* _PROVIDED PASSAGE_:

At the moment I have the following
-Server Asrock NUC with a 4core AMD embedded CPU, 16GB RAM and 2 1GB NICS
-Storage 12bay QNAP with 4 1GB NICS and two SFP+ - used as an iSCSI target for the server and for my desktop computer
-Networking All 1GB unifi
-Virtualisation software Proxmox
-backup - Proxmox backup server running on HP Microserver in a seperate building

Workload (current)
Proxmox containers (Fileserver, jellyfin, piHole, owncloud)
Proxmox VM's Linux Mint VM, Windows 10VM


At the moment it is all working but i am approaching the limit of the CPU on the VM host and I want to look into doing more with it i have two options that look good on paper but i want to confirm what people think

Option1 - one powerful server
I have found a Dell R530 2U rack server with 64GB RAM, 4 1gig NIC ports and two E5-2630 v3 - The idea i have with this would be to remove one of the Xeons to bring power consumption down and install a 10Gig SFP+card and connect it to the QNAP with a DAC cable leaving me with the bandwidth of all 4 1gig ports for clients/vm's
This option can be done for under £200 once the card is bought and two SSD's to act as mirrored boot devices in the server and a NIC but it would be going near where I work so heat and noise and power usage is a worry, hence the removing of one CPU and looking at Dells as i have seen you have better fan control on them

Option2 - Tinyminimicro cluster
Purchase a pair of Lenovo M720's with 16GB RAM and a i5 8500t, install a 10G SFP+ nic in both of them, connect them via DAC cables to a 10G SFP+ switch that connects to the QNAP and make a cluster (i would be spinning up a pi or something like that to act as a 3rd tie breaker box for the Quorum).

* _DATA SUPPLIED_:
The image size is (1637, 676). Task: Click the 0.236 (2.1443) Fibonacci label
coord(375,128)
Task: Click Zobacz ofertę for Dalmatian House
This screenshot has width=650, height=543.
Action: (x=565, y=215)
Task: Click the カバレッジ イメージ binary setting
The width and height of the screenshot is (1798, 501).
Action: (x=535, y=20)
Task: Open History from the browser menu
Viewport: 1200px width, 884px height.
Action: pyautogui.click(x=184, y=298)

...

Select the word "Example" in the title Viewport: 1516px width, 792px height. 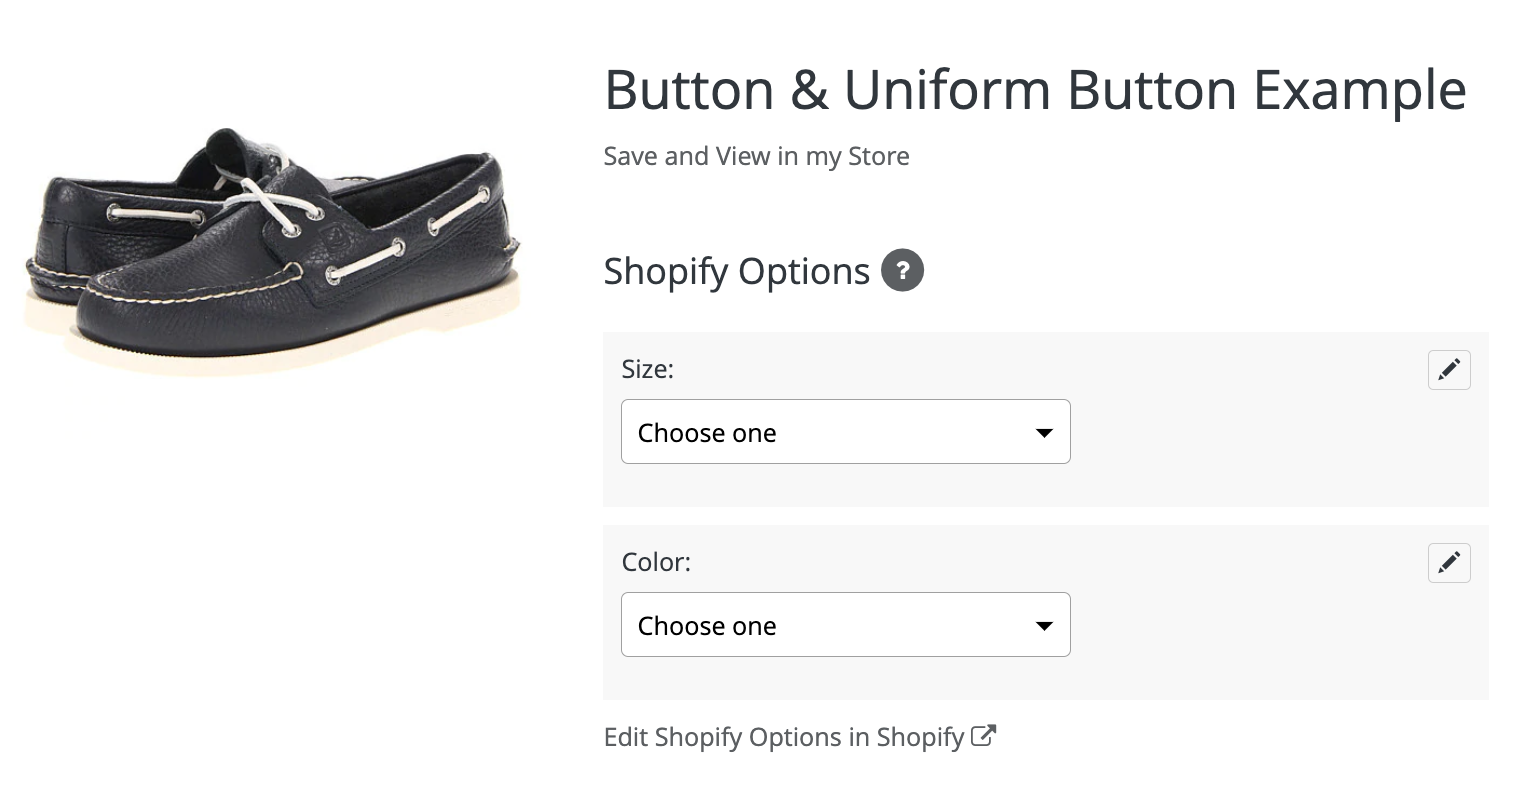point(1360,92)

* _WORK TO DO_:
1) Write out the homelab post word for word, beginning at the words "At the moment I have" and stopping after "jellyfin, piHole, owncloud)".
2) Translate this sentence from the homelab post into Spanish: "Purchase a pair of Lenovo M720's with 16GB RAM and a i5 8500t, install a 10G SFP+ nic in both of them, connect them via DAC cables to a 10G SFP+ switch that connects to the QNAP and make a cluster (i would be spinning up a pi or something like that to act as a 3rd tie breaker box for the Quorum)."

* _SOLVED PROBLEMS_:
1)
At the moment I have the following
-Server Asrock NUC with a 4core AMD embedded CPU, 16GB RAM and 2 1GB NICS
-Storage 12bay QNAP with 4 1GB NICS and two SFP+ - used as an iSCSI target for the server and for my desktop computer
-Networking All 1GB unifi
-Virtualisation software Proxmox
-backup - Proxmox backup server running on HP Microserver in a seperate building

Workload (current)
Proxmox containers (Fileserver, jellyfin, piHole, owncloud)

2) Comprar un par de Lenovo M720 con 16 GB de RAM y un i5 8500T, instalar una tarjeta de red SFP+ de 10G en cada uno, conectarlos mediante cables DAC a un switch SFP+ de 10G que se conecte al QNAP y crear un clúster (pondría en marcha una Pi o algo similar para que actúe como tercer equipo de desempate para el quórum).